Peter était assis près de la cheminée, à côté de ses deux accompagnateurs.
— S’il plaît à mein Herr, déclara-t-il en accordant son luth, je voudrais chanter l’histoire de Parsifal.
— Non ! pas cette horrible geste française ! protesta Einhardt.
— Non, sire chevalier. (Peter se passa une main dans les cheveux et cala le luth sur ses cuisses.) Je souhaite chanter la version de Wolfram von Eschenbach, qui est, comme chacun sait, la plus noble interprétation de cette histoire.
Manfred agita le bras.
— Je préférerais quelque chose de plus léger. Un chant d’amour, peut-être. Jouez donc le Chant du Faucon.

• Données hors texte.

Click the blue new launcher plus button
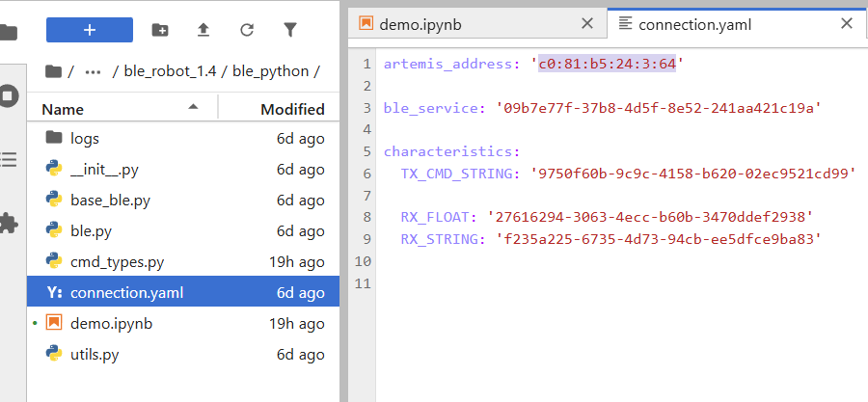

Farouche défenseur des arts modernes, Peter se plaignait souvent du penchant de Manfred pour les chansons d’antan, où tout n’était que symboles et figures de style, et il aurait préféré un chant plus récent, décrivant des personnages et des décors également réalistes. Toutefois, le Falkenlied était artistement tourné, et on ne pouvait en altérer aucun vers sans bouleverser sa symétrie. Son auteur, anonyme comme la majorité des poètes de jadis, était connu sous la seule appellation de « Sire de Kürenberg ».
J’avais plus d’une année élevé un faucon.
Quand je l’eus affaité comme je désirais
Et paré son plumage d’une résille d’or,
Il s’envola très haut, partit vers d’autres terres.
Plus tard je l’ai revu qui volait fièrement,
Il avait à son pied des vervelles de soie,
Et son plumage était partout rougeoyant d’or.
Dieu réunisse ceux qui veulent bien s’aimer. [21] Trad. Danielle Buschinger & Jean-Pierre Lefebvre, in Anthologie bilingue de la poésie allemande , Jean-Pierre Lefebvre, éd., Gallimard, 1995. (N.d.T.)
En écoutant ce chant, Dietrich s’émerveilla de constater une nouvelle fois que Dieu pouvait apparaître dans les lieux les plus inattendus, car le Falkenlied lui avait donné Sa réponse au problème d’Ilse et de Gerd. Peu importait que l’une fût baptisée et l’autre non, car Dieu réunirait ceux qui voulaient « bien s’aimer ».
Et pas seulement eux. Dietrich n’avait-il pas élevé Theresia comme sa propre fille ? N’était-elle pas partie « vers d’autres terres » ? Ne l’avait-il pas vue depuis lors qui « volait fièrement » ? Dieu ne pouvait faire autrement que de les réunir. Une larme coula sur sa joue, et Kunigund, toujours attentive à ce qui se passait autour d’elle, le remarqua et posa une main sur la sienne.
Par la suite, le cliquetis des couverts et des Kraustrunks servit de contrepoint à une discussion des affaires du monde. Tout comme naguère la maison Peruzzi, la maison Bardi venait de subir une banqueroute, leur apprit Occam, et Malachai ajouta que l’argent se faisait rare.